### EXTRACTED RECORDS
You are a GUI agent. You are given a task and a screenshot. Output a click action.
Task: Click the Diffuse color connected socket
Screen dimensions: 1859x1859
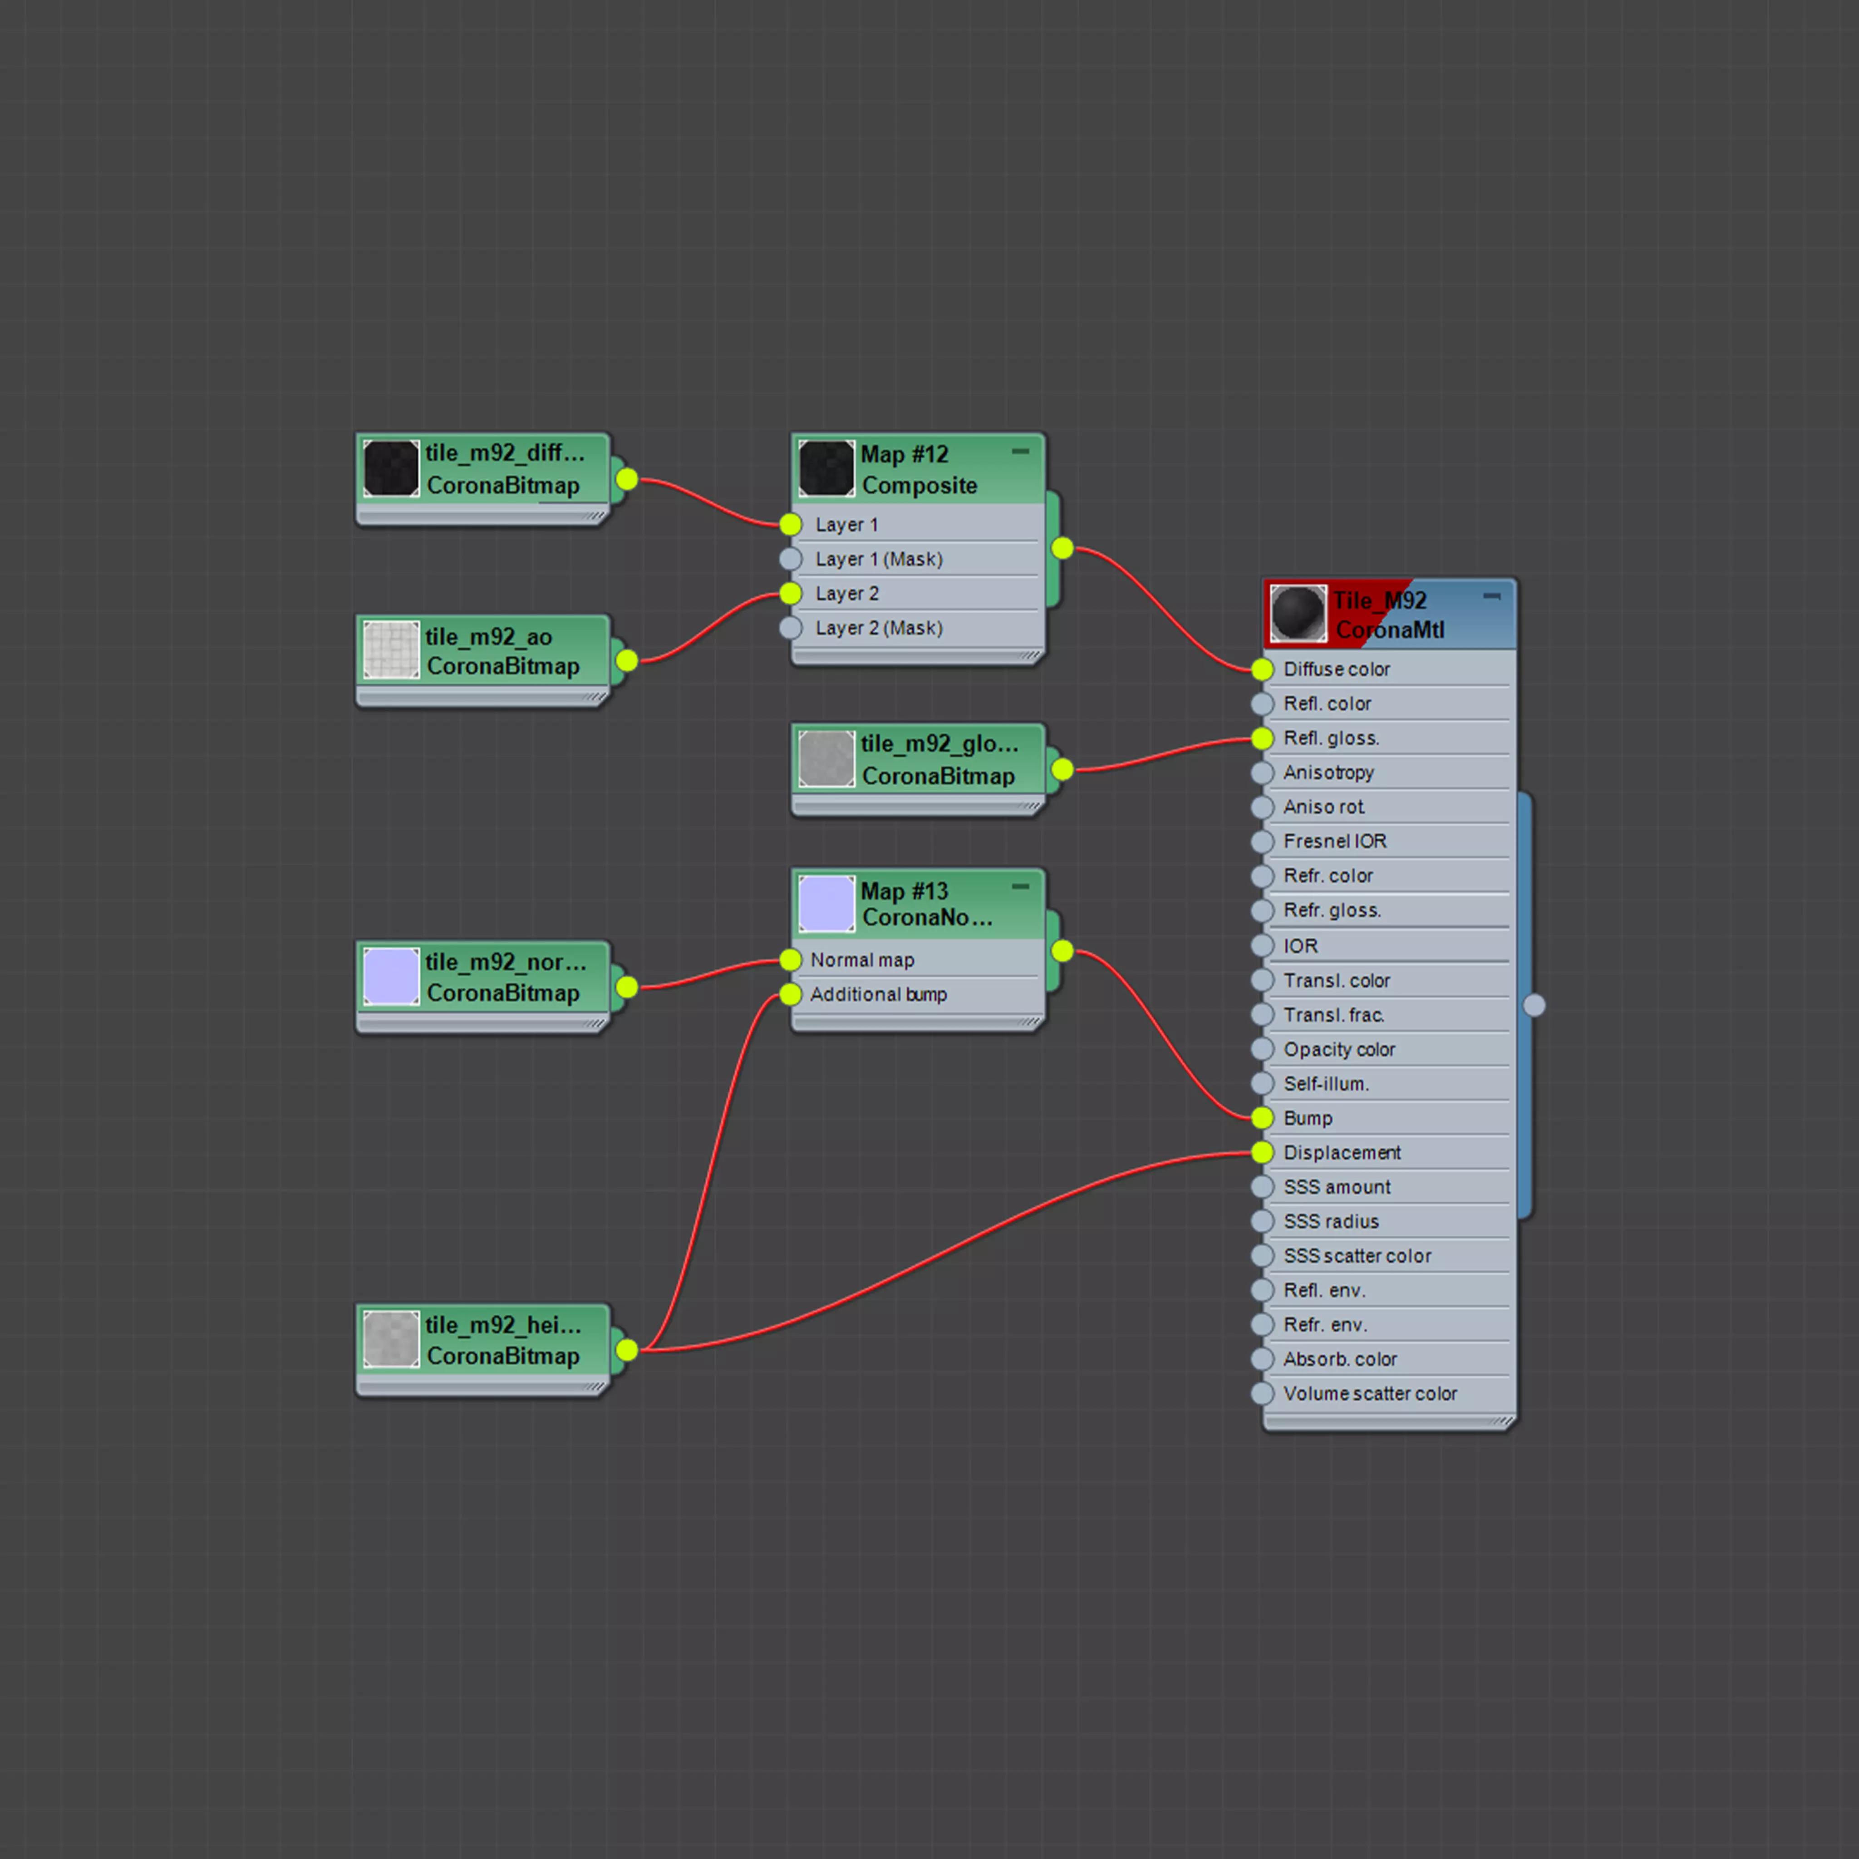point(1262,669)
--
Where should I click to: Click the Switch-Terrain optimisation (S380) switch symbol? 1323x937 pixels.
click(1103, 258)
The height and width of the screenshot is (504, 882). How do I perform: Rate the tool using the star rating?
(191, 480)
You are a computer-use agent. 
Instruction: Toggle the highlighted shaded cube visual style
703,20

### REQUIRED WORK
Wherever a line above contains "agent", copy that line.

### SOLUTION TO THE PROBLEM
You are a GUI agent. You are given a task and a screenshot. Output a click action.
You are a computer-use agent. 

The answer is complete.